President Biden announced on Friday that Lindsay, who was the first person in the nation to receive an FDA-approved COVID-19 vaccine, will have her hospital scrubs, vaccination card and the badge she wore on the day she received her first dose displayed at the COVID-19 exhibit in the Smithsonian Museum of American History.
She was also awarded the "Outstanding American by Choice" award from U.S. Citizenship and Immigration Services, which recognizes naturalized citizens who have made "significant contributions to our country," Mr. Biden said, adding that she "represented the very best of us all."
"Over the past, and I don't believe this, 30 years — she doesn't look 30 years old — she's pursued her dream of becoming a nurse to allow her to do what she wanted to do most, give back to her new country," Mr. Biden said on Friday. "If there are any angels in heaven ... having spent a lot of time in the ICU, they're all nurses — male and female. Doctors let you live. Nurses make you want to live."
Lindsay was vaccinated on December 14. Shortly after her first dose, she said she felt "hopeful" and "relieved."
"I feel like healing is coming," she said. "I hope this marks the beginning to the end of a very painful time in our history."

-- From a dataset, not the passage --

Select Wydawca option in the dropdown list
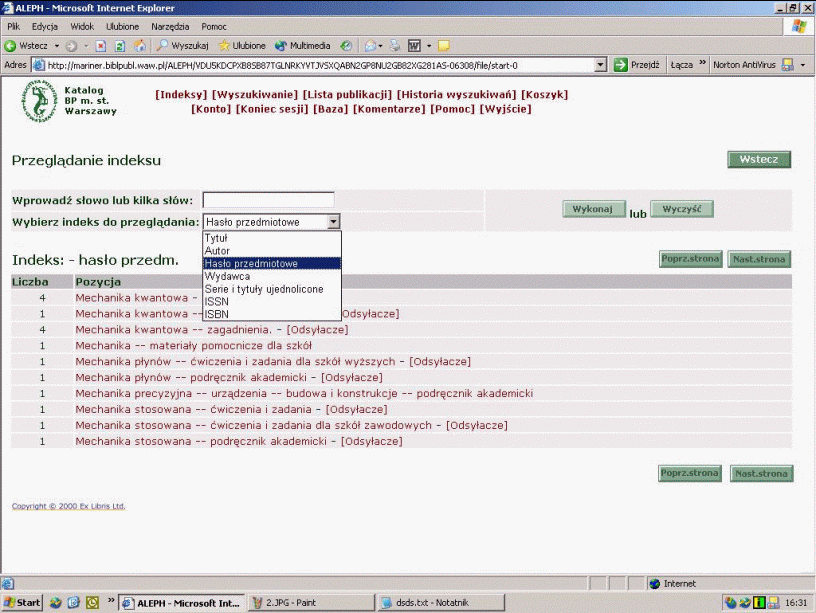 (226, 276)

Lindsay, who is the director of nursing for critical care at a hospital on Long Island, has been devoted to her co-workers, patients and family over the past year, Mr. Biden noted, but not without cost.

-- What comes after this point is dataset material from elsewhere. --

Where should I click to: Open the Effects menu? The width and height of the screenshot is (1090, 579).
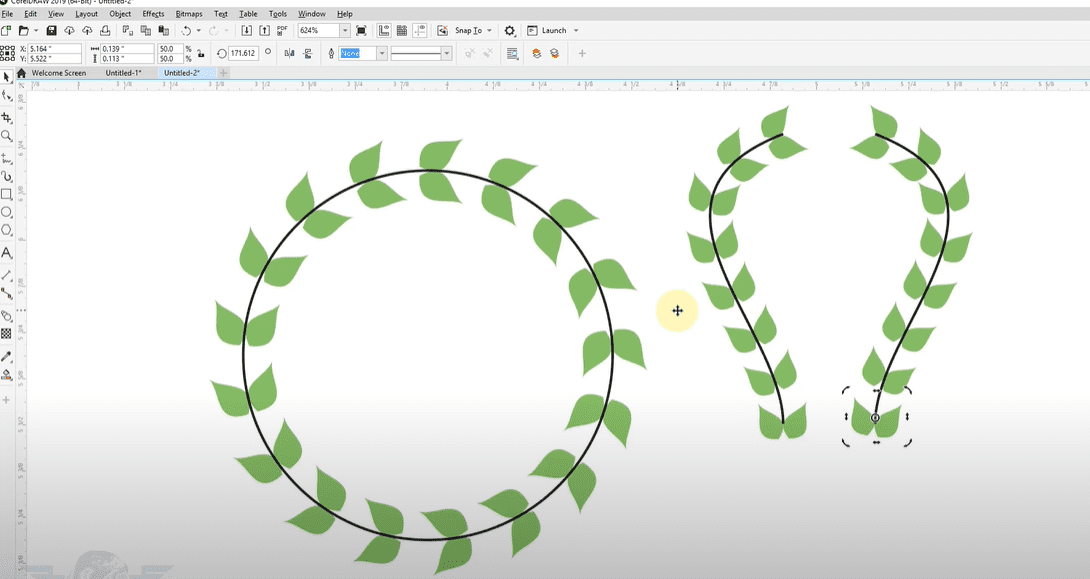(153, 14)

"During the height of the pandemic, she poured her heart and soul into her work to help patients fight for their lives and to keep her fellow nurses safe," Mr. Biden said. "With a grandson at home — prematurely — she did what she had to do. She kept her distance and kept him safe. He is safe, but she lost an aunt and an uncle to the virus."
He added that she also became the first person in America to become fully vaccinated outside of clinical trials. "She can now hug her grandson," he said. "She's out there making sure her patients and folks in her community are getting vaccinated so they can get back to their lives and their loved ones."
More than 33.7 million people in the U.S. have been diagnosed with COVID-19 since the pandemic began more than a year ago, and more than 605,000 people have died, according to Johns Hopkins University.
As of Friday, more than 327 million vaccine doses have been administered, according to Johns Hopkins, but just 17 states have fully vaccinated more than half of their population. Many are concerned that the Delta variant, which is known to be more contagious, could devastate vulnerable populations that are not vaccinated.